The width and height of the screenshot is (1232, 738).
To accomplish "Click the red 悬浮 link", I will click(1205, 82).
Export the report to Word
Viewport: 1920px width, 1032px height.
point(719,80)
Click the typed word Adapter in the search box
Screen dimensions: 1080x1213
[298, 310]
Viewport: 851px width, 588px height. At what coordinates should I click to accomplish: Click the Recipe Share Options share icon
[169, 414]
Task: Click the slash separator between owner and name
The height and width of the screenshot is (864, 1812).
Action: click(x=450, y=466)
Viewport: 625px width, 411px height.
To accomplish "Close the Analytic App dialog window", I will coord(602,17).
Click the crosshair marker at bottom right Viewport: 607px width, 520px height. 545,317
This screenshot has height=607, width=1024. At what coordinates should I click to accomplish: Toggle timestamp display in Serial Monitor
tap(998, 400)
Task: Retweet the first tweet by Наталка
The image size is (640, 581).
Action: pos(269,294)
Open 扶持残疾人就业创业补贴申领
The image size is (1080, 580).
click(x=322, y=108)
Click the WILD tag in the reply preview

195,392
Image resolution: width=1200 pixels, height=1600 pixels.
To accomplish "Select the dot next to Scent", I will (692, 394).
|---|
[PROBLEM STATEMENT] Exactly and only the lines from the one containing "Image resolution: width=1200" to the end of the entries above are to be written out.

[RESULT FOR THIS TASK]
Image resolution: width=1200 pixels, height=1600 pixels.
To accomplish "Select the dot next to Scent", I will (692, 394).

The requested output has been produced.